Work request :: From the data below, retype exactly the lines starting with the one that contains "The width and height of the screenshot is (424, 196)." and ending with the one that contains "Click the Data", both included.
─── Task inputs
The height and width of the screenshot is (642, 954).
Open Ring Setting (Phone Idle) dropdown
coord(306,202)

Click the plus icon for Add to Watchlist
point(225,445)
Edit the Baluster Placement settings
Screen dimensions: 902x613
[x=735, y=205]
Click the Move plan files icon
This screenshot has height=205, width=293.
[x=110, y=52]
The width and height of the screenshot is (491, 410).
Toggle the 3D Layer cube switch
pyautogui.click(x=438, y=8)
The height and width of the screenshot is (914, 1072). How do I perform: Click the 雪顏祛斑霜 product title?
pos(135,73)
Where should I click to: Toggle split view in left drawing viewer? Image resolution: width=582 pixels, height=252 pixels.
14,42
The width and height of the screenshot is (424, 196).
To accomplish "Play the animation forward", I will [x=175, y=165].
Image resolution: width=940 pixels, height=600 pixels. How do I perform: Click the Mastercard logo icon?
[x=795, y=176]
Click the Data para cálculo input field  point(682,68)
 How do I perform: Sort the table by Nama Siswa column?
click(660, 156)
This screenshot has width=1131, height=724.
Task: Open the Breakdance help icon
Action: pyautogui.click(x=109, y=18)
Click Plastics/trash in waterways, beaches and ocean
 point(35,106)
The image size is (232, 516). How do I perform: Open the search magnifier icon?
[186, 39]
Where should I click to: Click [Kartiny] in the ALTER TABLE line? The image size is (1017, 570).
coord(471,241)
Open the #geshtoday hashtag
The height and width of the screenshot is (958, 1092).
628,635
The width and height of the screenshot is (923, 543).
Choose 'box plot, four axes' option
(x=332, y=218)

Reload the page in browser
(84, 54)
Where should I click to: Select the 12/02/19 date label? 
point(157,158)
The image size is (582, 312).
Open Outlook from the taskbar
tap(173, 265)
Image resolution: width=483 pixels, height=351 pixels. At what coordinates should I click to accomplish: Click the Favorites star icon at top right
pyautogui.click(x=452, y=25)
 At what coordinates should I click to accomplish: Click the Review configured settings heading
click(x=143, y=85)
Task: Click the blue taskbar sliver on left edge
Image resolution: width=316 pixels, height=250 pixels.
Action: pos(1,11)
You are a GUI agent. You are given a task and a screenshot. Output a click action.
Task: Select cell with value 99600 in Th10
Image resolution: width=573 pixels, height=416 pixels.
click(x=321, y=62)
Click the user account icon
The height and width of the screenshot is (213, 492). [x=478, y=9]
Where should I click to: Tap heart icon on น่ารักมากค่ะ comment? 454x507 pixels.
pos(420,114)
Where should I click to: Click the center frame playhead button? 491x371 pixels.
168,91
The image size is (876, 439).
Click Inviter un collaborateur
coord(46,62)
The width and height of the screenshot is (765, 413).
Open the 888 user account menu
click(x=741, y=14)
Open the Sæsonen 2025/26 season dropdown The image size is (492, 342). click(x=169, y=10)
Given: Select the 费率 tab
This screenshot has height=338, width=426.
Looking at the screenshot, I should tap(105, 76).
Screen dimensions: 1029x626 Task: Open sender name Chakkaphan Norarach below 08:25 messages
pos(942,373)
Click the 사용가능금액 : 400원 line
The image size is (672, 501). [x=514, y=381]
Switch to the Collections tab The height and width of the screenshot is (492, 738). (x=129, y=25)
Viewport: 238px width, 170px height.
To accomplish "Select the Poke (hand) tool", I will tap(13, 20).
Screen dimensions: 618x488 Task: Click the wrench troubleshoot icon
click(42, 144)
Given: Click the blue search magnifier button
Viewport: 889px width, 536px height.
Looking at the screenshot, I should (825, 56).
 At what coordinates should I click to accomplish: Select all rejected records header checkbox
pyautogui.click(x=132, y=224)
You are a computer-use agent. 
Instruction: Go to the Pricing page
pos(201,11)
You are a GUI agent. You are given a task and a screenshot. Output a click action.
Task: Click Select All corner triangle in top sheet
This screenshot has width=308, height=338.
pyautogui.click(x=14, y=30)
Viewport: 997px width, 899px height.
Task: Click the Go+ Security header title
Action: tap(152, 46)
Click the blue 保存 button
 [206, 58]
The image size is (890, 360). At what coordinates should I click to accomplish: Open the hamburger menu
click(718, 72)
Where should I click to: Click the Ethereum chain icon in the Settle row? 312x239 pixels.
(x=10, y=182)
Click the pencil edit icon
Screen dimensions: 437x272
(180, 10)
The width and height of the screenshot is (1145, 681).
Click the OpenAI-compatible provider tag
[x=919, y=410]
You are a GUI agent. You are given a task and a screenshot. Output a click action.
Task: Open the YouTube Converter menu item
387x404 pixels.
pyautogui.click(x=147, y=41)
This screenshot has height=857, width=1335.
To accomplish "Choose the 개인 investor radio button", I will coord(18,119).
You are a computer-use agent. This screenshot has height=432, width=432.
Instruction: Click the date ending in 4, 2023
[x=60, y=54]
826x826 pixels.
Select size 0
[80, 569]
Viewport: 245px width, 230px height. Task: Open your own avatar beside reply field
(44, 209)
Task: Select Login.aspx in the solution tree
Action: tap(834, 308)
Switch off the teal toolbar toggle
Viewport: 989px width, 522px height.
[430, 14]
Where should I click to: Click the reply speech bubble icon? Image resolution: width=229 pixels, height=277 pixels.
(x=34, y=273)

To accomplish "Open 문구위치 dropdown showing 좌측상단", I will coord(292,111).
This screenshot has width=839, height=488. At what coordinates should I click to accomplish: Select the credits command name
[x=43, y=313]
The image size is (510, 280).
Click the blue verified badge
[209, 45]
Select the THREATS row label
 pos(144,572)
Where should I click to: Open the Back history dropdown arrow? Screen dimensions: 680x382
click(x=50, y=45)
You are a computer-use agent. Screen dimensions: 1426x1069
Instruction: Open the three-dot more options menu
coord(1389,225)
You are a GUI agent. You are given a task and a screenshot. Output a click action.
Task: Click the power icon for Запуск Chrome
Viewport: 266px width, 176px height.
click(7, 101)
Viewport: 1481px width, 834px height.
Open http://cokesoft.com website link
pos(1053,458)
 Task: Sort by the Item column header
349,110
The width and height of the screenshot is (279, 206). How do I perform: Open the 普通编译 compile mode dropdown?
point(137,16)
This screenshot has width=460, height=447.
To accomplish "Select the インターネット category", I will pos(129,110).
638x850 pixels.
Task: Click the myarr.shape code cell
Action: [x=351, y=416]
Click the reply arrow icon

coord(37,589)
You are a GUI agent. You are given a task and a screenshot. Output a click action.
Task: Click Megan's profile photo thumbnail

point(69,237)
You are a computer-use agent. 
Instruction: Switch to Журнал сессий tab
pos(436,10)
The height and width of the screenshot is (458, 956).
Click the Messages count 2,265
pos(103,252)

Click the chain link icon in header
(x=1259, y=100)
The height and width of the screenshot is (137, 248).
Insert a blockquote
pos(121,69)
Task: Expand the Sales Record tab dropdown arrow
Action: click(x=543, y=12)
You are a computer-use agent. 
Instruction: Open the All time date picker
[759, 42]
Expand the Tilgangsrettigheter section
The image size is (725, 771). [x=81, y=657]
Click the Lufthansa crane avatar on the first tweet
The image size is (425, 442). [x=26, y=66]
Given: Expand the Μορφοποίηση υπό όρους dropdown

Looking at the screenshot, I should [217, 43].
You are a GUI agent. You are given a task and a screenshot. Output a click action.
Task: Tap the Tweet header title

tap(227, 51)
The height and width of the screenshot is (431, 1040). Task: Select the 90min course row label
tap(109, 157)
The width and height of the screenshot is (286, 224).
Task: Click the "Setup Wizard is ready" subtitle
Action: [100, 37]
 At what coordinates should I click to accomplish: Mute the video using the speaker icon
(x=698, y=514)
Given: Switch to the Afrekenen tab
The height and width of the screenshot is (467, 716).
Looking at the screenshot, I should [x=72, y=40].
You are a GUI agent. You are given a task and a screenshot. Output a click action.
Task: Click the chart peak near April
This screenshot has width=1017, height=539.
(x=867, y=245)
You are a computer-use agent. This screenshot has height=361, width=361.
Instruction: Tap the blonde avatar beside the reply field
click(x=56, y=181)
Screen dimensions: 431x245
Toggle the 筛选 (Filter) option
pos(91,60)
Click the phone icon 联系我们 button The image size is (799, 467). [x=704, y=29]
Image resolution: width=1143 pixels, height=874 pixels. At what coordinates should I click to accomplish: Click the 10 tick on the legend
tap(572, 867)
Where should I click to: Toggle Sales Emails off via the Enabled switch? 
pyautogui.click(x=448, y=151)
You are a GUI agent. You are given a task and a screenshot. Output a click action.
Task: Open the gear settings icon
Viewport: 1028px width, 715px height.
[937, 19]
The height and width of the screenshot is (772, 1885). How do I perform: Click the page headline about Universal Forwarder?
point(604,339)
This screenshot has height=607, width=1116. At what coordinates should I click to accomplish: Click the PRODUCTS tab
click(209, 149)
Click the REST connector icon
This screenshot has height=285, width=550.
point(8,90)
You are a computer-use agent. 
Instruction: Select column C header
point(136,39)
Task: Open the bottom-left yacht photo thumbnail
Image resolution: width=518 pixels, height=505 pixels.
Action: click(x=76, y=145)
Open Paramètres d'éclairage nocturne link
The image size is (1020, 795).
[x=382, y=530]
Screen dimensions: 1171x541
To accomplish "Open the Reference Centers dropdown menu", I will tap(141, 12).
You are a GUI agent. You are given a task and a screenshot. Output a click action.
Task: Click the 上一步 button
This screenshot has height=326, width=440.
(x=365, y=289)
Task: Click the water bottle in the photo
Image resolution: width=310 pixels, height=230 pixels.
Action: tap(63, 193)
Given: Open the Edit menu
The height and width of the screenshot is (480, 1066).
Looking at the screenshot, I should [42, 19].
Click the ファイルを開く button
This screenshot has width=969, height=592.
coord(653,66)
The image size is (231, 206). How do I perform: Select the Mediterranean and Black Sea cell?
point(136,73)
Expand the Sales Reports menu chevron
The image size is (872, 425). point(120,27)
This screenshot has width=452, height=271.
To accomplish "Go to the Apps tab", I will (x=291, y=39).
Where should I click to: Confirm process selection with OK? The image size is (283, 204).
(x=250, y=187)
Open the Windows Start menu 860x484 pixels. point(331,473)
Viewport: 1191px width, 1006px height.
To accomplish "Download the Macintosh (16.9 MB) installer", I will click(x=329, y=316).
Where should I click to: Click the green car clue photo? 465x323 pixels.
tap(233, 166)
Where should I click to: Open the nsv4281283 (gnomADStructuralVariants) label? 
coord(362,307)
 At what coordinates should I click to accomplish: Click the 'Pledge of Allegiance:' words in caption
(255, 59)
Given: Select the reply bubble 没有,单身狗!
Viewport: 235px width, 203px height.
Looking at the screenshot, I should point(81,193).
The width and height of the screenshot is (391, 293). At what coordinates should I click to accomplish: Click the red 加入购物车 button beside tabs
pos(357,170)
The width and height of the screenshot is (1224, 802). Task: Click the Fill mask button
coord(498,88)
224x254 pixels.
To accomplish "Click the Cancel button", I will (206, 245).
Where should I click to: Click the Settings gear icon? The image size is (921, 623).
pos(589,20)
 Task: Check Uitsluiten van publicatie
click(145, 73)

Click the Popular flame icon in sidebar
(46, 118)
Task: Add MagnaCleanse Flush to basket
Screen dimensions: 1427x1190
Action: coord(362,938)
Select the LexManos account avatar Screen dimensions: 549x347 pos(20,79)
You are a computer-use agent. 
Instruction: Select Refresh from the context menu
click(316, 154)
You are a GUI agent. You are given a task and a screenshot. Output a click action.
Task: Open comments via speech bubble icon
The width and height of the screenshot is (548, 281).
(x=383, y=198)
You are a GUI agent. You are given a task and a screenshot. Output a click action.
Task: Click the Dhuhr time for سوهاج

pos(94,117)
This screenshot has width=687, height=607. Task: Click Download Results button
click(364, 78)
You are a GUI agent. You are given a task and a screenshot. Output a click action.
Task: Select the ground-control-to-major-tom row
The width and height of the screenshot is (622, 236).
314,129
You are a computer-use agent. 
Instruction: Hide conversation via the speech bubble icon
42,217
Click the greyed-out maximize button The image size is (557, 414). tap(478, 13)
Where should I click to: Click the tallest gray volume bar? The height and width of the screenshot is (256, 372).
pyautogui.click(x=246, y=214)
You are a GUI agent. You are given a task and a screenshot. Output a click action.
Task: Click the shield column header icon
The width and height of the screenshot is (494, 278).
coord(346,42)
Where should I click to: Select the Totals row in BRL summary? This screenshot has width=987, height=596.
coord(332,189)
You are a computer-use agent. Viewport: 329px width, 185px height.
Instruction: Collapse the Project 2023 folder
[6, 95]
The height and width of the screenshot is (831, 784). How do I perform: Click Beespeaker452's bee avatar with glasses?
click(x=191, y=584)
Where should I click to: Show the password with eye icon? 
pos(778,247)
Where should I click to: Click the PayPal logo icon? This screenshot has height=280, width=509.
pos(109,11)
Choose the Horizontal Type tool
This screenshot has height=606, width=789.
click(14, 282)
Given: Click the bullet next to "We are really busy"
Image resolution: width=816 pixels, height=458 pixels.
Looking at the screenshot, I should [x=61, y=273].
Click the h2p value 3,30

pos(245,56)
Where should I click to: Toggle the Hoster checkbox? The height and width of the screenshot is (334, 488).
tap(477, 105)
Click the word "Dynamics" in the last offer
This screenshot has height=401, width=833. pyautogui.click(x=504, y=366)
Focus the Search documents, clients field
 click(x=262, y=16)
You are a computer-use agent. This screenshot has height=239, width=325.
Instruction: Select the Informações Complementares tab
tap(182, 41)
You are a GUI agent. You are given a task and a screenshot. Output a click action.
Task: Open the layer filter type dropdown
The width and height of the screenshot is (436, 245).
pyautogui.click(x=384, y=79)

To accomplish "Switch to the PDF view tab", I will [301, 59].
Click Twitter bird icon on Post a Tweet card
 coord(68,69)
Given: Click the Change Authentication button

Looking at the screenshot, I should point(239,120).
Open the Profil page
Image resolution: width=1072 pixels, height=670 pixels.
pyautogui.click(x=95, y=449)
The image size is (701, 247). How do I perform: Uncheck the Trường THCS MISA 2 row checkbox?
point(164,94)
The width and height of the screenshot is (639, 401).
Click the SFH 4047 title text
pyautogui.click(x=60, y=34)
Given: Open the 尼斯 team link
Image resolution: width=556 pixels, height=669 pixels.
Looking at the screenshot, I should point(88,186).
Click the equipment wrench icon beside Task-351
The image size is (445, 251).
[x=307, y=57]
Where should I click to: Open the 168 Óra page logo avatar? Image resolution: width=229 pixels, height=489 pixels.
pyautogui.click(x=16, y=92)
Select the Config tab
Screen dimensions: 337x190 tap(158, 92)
──────
Answer to this exercise ::
The width and height of the screenshot is (424, 196).
To accomplish "Play the animation forward", I will [x=175, y=165].
Image resolution: width=940 pixels, height=600 pixels. How do I perform: Click the Mastercard logo icon?
[x=795, y=176]
Click the Data para cálculo input field  point(682,68)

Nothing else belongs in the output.